Moving to Radiated Testing
And, with signal loss being a problem, adding some additional antenna gain can certainly help. At these higher frequencies (shorter wavelengths), phased array antennas will be used to improve the gain and steer it to where we want it to go. To keep cost down and performance up, these compact phased-array antennas are being attached directly to the RF Integrated Circuit (RFIC). This tight integration into the system means the usual output connectors are not available for measurement use. And yes, all measurements will be made Over The Air (OTA). So, it’s time to throw your cables away.
Accurate connected measurements at FR2 can be a challenge, but decades of measurement science work has made them commonplace. Making accurate OTA measurements is a lot harder, introducing a much larger measurement uncertainty. Think many dB of uncertainty instead of <1 dB for connected measurements! In other words, OTA measurements are going to be less accurate than we have become used to – making everything more difficult.
Mobile wireless devices have always operated in three dimensions.
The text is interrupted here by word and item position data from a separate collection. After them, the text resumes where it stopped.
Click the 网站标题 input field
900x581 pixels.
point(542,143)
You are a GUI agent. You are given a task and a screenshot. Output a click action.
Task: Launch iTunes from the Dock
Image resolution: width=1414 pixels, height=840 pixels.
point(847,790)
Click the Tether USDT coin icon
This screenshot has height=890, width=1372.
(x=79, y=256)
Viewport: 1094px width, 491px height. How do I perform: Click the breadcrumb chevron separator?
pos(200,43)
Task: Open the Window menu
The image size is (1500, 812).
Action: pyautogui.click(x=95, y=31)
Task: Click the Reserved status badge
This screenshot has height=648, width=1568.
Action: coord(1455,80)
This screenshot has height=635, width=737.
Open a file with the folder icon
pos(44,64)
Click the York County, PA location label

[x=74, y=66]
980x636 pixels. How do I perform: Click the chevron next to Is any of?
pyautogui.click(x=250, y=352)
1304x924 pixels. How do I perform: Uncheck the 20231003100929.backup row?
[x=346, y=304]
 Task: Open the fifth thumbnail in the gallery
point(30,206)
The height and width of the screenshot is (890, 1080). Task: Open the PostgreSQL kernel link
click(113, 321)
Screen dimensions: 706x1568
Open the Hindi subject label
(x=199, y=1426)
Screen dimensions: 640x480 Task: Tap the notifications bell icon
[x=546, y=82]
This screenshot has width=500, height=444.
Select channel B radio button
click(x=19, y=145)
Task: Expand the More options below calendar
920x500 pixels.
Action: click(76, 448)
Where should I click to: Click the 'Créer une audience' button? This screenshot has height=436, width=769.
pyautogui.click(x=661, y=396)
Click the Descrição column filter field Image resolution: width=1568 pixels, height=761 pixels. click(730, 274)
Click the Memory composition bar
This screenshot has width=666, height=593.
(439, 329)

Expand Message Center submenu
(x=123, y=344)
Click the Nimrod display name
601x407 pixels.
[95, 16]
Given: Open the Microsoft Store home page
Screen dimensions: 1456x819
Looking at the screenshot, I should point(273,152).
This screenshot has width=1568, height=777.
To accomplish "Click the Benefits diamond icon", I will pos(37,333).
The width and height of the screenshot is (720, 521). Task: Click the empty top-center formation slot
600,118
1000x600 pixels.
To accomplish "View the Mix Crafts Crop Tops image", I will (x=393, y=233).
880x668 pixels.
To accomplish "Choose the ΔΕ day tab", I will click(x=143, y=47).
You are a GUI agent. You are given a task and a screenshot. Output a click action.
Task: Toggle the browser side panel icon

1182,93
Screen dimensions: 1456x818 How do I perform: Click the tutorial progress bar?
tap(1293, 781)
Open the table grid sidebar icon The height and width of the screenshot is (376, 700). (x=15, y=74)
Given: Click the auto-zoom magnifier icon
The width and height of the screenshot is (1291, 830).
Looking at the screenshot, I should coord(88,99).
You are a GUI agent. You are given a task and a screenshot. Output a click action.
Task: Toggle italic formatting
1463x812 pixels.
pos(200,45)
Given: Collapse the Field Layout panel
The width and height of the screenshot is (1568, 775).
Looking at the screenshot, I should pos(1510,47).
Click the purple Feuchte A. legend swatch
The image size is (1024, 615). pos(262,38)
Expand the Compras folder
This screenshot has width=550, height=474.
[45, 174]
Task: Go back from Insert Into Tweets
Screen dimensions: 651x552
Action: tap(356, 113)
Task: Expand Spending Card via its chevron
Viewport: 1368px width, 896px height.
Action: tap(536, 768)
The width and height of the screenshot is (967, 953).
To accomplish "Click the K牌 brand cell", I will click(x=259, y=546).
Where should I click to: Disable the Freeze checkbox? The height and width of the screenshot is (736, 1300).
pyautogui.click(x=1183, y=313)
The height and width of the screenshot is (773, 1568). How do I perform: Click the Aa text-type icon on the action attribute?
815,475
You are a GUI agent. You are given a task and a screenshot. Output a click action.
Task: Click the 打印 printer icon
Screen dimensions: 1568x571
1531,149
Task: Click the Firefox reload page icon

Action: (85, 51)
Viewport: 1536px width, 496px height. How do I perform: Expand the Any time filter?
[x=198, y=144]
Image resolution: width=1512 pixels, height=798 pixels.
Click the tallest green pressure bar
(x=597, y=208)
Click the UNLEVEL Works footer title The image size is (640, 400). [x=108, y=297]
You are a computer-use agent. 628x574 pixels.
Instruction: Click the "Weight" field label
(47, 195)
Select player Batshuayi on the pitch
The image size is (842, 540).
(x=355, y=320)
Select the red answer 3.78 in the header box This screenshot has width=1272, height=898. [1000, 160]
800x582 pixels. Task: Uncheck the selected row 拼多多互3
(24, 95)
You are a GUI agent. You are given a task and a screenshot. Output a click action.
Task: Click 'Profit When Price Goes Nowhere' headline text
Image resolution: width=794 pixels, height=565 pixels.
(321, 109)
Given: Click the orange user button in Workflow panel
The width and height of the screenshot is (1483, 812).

The world tends to be configured that way. When a 3G mobile phone changes location, the system just has to track signal strength and make a handover to the right base station at the right time. Now consider a 5G device working at FR2: the variables now include the base station antenna gain, pattern and direction; the behavior of the channel including fast fading and the mobile antenna gain, pattern and direction.
Let’s consider how the User Equipment (UE) makes and maintains a wireless connection. The UE and base station need to find each other by sweeping their antenna beams around in some organized fashion. Once they lock onto beam settings that work, they’ll need to keep updating the beam directions as the UE moves through the network or changes orientation. Especially at FR2 frequencies, shadowing and blocking can be severe. At some point, the UE will need to switch to another base station, causing the cycle to repeat. Beam management is the key, at the UE and at the base station.
The test challenge is made more difficult by this beamforming operation. How do we ensure that the UE can steer the beam appropriately so that the 5G devices will work? Do we need to test in all 3D directions? Or can we just rely on a few key samples to ensure proper operation?
From how good is my signal to where is my signal
For FR1 the question being asked for the last 100 years was “How good is my signal?” But 5G NR at FR2 brings a new paradigm which is “Where is my signal?” since if it is pointing in the wrong direction its quality is no longer relevant.”
These design and test challenges are being worked on every day by Research engineers and other technical experts in the industry. And, these are the among the key areas that need breakthrough innovation for 5G to be successful. Industry is making progress in these areas but there’s still more work to be done.
To properly test 5G systems, it will be necessary to first pick appropriate channel conditions that adequately reflect the environment of choice. This must take into account fast-changing in-channel impairments, as well as numerous sources of blocking caused by the physical environment and dynamic factors such as vehicle and device movement and body/hand blocking. Any realistic test system will have to emulate similar conditions, but do the existing test methods specified by 3GPP6 scale up to mmWave? The answer is a YES as industry test are committed to getting customers on the fastest path to 5G.